If someone wants to fight, that’s it, you’re in the combat and you’re not leaving until you or they are dead. The fights are weirdly simplistic, since all you initially have is a sword and shield. Swing high or swing low, you have a chance to strike as long as the enemy is within your reach and isn’t actively blocking you. The enemy, in turn, is gonna swing back, and you both just go back and forth for a while. You have the ability to block and roll out of the way, but the enemy can easily find a way to break your block and most pivot pretty quickly. I suppose the broken issue is latency: I felt like I would end up performing attacks that I input a while back and would need to wait for everything to catch up with itself. The fights, at times, just got boring, as I stood in place and kept swinging until the opponent fell. There were a couple of times when I went into forward rolls without understanding that I had tapped the joystick a few buttons back and Grey was just now getting the instructions. The bosses actually presented some good challenge, because they used a variety of moves that I couldn’t do, like cartwheels and being nimble. Whereas minor enemies just ask you to wail away (or at least hit/block/hit), bosses require dying a couple times (usually) to figure out what you need to do best. But that also requires the player to a.) recognize the pattern and b.) not get incredibly frustrated in the meantime.

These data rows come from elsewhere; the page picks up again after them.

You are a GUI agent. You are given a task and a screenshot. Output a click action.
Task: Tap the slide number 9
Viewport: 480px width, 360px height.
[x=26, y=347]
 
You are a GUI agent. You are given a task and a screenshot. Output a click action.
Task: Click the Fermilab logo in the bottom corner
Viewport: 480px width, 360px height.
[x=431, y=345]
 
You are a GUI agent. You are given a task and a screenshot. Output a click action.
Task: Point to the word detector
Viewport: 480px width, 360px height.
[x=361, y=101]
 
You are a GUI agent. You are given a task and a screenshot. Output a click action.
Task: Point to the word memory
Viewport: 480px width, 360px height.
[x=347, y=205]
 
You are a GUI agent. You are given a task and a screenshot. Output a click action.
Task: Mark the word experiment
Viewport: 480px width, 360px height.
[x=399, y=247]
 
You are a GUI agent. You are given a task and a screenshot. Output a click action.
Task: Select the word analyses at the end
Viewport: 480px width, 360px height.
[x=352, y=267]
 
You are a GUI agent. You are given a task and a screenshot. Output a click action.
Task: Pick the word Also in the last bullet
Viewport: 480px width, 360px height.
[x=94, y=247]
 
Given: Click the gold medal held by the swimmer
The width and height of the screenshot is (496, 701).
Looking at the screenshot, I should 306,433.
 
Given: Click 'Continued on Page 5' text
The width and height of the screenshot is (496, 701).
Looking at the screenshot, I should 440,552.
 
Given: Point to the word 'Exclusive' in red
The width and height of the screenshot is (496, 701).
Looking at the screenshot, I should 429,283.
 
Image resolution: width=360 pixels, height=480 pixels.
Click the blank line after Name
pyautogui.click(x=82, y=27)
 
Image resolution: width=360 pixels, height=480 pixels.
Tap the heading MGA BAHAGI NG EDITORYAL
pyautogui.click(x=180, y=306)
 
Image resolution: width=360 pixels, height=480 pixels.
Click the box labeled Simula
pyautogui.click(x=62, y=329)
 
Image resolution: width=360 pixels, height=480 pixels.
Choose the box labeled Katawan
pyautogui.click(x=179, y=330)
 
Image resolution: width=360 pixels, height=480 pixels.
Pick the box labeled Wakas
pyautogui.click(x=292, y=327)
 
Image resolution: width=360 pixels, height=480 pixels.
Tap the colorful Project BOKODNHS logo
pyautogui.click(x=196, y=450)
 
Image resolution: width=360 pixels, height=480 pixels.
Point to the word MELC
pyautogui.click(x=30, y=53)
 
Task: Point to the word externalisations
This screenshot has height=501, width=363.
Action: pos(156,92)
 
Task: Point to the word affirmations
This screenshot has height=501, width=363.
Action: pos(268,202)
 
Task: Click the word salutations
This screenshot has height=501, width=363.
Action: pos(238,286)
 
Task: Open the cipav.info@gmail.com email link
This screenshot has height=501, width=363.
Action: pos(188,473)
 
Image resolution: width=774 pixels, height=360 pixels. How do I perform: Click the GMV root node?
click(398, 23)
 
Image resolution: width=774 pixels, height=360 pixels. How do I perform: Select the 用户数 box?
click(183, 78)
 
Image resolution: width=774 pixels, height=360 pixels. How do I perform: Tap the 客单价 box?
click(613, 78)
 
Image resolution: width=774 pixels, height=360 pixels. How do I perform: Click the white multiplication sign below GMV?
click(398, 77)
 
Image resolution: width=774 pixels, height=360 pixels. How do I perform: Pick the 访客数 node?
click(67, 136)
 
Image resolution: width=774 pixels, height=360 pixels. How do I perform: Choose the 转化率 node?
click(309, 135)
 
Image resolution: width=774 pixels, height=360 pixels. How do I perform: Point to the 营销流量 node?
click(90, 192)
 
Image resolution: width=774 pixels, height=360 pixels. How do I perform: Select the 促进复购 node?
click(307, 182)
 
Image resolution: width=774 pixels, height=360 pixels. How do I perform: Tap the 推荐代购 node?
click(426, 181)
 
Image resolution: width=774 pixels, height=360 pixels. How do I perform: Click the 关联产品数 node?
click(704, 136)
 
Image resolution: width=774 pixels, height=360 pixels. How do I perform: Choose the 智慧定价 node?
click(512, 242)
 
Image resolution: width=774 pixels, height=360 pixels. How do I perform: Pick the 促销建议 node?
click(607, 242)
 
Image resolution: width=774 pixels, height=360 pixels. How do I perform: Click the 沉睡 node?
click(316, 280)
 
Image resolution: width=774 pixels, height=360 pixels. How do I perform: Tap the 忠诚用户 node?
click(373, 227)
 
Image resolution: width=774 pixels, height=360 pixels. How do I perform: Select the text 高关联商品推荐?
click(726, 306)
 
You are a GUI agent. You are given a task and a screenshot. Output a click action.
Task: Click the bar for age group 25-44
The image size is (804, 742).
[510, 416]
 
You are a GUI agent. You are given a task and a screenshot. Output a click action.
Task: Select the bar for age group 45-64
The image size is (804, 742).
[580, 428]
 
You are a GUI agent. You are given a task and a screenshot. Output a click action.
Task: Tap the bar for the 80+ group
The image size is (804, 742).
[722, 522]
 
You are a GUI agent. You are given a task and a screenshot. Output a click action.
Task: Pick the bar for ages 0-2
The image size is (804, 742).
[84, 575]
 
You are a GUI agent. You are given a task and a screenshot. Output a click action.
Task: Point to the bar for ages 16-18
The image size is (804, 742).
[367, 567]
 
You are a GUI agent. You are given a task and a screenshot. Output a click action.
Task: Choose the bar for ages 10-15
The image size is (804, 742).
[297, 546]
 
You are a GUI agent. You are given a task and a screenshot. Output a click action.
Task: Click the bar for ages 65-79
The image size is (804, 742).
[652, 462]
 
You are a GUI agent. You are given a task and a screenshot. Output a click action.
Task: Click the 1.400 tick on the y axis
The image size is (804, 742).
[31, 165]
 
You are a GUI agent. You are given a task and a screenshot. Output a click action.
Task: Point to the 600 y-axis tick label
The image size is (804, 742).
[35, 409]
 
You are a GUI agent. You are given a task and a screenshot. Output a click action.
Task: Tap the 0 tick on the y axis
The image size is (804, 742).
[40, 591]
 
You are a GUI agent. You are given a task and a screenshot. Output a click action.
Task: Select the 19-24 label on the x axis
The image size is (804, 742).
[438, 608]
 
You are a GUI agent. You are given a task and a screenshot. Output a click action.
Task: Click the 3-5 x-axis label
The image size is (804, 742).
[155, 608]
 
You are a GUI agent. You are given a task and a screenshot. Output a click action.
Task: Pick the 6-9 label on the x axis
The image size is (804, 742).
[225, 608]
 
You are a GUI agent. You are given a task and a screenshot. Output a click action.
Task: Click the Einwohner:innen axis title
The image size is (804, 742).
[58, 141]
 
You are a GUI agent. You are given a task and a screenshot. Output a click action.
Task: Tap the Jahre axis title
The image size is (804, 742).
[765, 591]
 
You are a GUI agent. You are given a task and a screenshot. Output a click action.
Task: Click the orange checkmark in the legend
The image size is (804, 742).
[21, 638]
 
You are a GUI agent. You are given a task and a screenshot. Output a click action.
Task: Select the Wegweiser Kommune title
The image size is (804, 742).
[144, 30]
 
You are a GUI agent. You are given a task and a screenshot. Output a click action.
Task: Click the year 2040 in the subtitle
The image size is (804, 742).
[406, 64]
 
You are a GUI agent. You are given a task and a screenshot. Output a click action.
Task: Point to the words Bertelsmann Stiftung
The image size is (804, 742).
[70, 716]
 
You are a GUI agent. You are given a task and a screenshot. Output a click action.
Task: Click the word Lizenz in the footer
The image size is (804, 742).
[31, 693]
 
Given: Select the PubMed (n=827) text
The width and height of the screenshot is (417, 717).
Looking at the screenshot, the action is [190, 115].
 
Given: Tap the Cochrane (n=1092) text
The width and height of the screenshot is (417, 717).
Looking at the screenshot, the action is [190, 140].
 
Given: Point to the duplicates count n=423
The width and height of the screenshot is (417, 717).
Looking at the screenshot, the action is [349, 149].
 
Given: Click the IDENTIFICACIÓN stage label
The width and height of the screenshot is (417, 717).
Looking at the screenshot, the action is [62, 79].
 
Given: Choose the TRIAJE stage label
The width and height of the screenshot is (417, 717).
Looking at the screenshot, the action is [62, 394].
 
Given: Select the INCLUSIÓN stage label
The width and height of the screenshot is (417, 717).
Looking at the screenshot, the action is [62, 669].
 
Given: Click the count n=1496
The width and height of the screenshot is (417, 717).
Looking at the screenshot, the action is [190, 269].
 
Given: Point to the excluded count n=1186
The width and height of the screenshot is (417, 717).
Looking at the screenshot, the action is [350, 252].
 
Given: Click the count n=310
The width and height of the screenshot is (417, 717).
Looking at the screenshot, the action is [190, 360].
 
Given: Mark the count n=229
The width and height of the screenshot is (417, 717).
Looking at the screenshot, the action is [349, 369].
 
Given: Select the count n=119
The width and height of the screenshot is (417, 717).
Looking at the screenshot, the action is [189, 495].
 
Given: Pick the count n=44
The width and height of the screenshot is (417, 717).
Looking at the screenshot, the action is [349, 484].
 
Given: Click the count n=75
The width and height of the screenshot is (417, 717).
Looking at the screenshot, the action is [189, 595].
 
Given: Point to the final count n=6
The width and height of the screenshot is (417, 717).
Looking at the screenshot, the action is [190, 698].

Deadly Edge has so much potential that’s right below the surface. There was a lot of planning and thought that went into the creation of the game’s story and, for the most part, there’s excellent execution of the core ideals (linear exploration, one to one combat), but there’s several caveats that prevent it from achieving greatness. The art and graphics may appeal to some, but it left me feeling pretty unfulfilled and bored in general. Combat has potential, but there’s no middle ground: it’s either dead within seconds or stand and deliver. The game itself is relatively short, but there’s plenty of room in the meanwhile for injection of some shift in tone, but I don’t want the creators to deviate from their vision. I can’t realistically offer this game to anyone with my same sensibilities, but I appreciate the amount of activity the devs have shown in the Steam forum for the customers they do have, and that shows a good initiative to make the most out of their game. Give it a try, the worst that can happen is you need to refund the purchase, but maybe this blade is the one you were meant to study. I, however, am quietly bowing out of this adventure and leave it to another to discover what the true fate of Grey may be.